Je voudrais remercier votre jeune association, Trust Africa et sa dynamique présidente pour cette invitation que je considère comme une marque de considération. Le sujet proposé par votre table-ronde reste, plus que jamais, d’une brûlante actualité. Parmi les nombreuses interrogations qu'il appelle, je retiendrai celles qui suivent et autour desquelles je propose de bâtir mon intervention. Qu'est-ce qui explique la faible représentation des femmes dans les sphères de prise de décisions ? La question du genre et l'implication des femmes dans les processus de résolution des conflits peuvent-elles être efficaces pour l'abolition des conflits? Quelles décisions doivent-être prises au plan international, étatique et sociétal pour une plus grande implication des femmes dans le processus décisionnel ?

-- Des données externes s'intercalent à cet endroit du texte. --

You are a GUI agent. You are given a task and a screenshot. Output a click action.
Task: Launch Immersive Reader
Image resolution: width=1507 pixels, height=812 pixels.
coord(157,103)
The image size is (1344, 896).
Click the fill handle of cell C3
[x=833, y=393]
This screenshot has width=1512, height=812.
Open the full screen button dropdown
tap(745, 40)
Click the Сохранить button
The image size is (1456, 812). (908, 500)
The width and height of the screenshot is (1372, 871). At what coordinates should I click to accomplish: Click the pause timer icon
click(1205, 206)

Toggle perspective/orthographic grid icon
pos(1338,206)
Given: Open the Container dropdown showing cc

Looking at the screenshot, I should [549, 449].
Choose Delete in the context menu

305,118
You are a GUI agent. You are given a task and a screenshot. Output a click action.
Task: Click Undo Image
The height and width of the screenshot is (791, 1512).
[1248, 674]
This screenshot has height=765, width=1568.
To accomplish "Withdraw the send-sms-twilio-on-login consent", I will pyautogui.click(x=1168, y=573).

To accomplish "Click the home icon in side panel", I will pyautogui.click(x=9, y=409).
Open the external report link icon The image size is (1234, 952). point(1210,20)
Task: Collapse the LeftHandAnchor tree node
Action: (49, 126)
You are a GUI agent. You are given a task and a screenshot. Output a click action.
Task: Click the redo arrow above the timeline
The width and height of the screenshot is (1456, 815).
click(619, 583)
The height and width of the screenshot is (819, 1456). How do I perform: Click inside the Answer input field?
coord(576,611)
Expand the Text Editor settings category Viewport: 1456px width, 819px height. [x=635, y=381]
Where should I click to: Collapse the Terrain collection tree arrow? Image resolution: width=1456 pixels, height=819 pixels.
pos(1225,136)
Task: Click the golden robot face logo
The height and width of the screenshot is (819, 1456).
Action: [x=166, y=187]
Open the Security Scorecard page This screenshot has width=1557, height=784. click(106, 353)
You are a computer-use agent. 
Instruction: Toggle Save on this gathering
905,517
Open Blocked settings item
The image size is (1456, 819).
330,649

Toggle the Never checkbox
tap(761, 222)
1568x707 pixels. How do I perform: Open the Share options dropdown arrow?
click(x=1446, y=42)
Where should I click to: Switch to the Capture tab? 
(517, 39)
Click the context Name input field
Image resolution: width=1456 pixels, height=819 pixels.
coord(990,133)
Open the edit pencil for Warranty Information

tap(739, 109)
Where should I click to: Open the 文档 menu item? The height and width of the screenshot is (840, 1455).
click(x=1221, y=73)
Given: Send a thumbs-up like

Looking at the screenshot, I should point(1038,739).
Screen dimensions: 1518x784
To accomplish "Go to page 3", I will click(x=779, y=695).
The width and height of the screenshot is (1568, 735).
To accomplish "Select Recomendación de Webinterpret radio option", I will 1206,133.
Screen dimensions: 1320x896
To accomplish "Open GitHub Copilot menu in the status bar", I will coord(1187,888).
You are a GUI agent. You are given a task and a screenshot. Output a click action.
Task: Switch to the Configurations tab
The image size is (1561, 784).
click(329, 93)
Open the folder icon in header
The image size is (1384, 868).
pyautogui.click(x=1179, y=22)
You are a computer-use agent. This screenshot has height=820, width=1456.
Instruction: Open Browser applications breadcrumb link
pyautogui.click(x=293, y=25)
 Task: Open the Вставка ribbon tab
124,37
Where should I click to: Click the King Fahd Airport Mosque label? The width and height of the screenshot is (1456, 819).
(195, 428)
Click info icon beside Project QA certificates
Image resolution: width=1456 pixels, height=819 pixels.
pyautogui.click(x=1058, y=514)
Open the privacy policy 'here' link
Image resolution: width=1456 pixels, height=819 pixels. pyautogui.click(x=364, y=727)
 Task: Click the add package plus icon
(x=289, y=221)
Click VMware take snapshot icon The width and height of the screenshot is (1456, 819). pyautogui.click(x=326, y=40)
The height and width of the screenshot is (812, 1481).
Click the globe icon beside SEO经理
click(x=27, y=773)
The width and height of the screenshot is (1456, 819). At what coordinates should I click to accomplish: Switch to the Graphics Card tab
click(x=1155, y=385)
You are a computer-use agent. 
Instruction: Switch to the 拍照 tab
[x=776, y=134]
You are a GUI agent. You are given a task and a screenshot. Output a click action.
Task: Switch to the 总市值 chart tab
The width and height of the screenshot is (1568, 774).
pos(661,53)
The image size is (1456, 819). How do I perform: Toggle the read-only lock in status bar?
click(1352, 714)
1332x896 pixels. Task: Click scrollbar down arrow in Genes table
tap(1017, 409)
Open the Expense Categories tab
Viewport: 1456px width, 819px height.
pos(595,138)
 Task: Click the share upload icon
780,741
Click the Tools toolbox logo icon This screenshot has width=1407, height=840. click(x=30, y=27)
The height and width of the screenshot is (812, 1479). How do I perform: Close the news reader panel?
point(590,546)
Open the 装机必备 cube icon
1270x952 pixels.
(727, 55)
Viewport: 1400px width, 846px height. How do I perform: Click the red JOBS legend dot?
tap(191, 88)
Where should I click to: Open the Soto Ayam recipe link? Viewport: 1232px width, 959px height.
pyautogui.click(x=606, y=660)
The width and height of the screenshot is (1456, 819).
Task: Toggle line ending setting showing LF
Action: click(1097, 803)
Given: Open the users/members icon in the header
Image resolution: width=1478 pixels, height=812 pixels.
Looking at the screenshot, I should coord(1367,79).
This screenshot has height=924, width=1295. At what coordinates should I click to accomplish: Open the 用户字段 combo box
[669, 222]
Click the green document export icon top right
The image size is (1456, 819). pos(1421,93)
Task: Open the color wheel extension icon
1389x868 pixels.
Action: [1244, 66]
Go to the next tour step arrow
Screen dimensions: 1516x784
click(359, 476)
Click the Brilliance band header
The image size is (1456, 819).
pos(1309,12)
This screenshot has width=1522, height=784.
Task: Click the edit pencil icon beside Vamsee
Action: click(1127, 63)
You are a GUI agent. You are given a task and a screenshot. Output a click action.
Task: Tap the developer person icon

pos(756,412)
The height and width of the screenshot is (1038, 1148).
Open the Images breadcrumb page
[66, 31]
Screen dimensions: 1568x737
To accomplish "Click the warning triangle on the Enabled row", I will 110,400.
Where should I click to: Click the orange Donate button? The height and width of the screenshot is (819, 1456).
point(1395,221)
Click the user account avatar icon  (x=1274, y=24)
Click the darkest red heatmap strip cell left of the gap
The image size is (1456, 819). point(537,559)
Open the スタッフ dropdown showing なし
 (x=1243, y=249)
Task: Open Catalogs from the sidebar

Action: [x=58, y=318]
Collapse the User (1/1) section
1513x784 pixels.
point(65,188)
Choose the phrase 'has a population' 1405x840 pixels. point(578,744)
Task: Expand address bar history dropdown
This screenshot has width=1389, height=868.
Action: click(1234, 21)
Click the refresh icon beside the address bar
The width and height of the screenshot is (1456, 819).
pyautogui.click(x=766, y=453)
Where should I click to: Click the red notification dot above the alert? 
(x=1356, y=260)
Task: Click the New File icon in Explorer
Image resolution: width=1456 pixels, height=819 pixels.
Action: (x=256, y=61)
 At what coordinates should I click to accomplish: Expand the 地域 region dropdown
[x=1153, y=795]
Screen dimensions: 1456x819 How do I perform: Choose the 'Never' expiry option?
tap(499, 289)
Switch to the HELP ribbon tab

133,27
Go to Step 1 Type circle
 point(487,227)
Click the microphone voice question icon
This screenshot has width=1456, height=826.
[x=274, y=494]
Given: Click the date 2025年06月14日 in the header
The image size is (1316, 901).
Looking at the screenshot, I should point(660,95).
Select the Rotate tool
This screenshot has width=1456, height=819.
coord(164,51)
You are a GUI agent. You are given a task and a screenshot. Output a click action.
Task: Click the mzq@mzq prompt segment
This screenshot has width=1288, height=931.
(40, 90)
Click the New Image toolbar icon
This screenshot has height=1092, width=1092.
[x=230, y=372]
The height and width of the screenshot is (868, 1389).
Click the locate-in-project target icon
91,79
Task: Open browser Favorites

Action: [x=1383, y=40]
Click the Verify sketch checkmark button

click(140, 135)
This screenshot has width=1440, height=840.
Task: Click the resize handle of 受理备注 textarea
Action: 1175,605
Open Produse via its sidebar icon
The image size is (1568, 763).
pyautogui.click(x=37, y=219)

En dépit d’une reconnaissance de la femme en tant qu’actrice du développement, son rôle et sa place dans la sphère politique restent sous‐estimés même si de plus en plus d’initiatives de femmes ou en faveur des femmes voient le jour. Les femmes sont peu présentes dans les sphères de prise de décisions, notamment, en matière de médiation, de prévention et de résolution des conflits. Bon nombre de pays africains sont ravagés par des guerres et des conflits meurtriers. Ces conflits sont généralement interprétés sous un prisme ethniciste, qualifiés de conflit ethnique, par les analystes internationaux. En effet, le moindre conflit, en Afrique, est vu sous l'angle ethniciste ou présenté sous un schéma manichéen et caricatural d'un Nord musulman et un Sud chrétien.

Or, l'Afrique étant un enjeu stratégique et économique primordial pour les grandes puissances, il n'est pas illusoire d'inscrire l'implication de celles-ci dans les causes des conflits en Afrique. Le cas de la Côte d'Ivoire où l'on a assisté, au printemps 2011, à une intervention armée disproportionnée des grandes puissances coalisées pour le règlement de la contestation électorale en est une illustration patente. Les conséquences de ces guerres récurrentes, quelles que soient leurs origines, sont extrêmement désastreuses sur les populations: traumatismes physiques, sociaux et psychologiques, tissu social durablement lacéré, jeunesse traumatisée, populations cloisonnées et enfermées dans leur tour de haine réciproque, de rancoeurs et de désir de vengeance.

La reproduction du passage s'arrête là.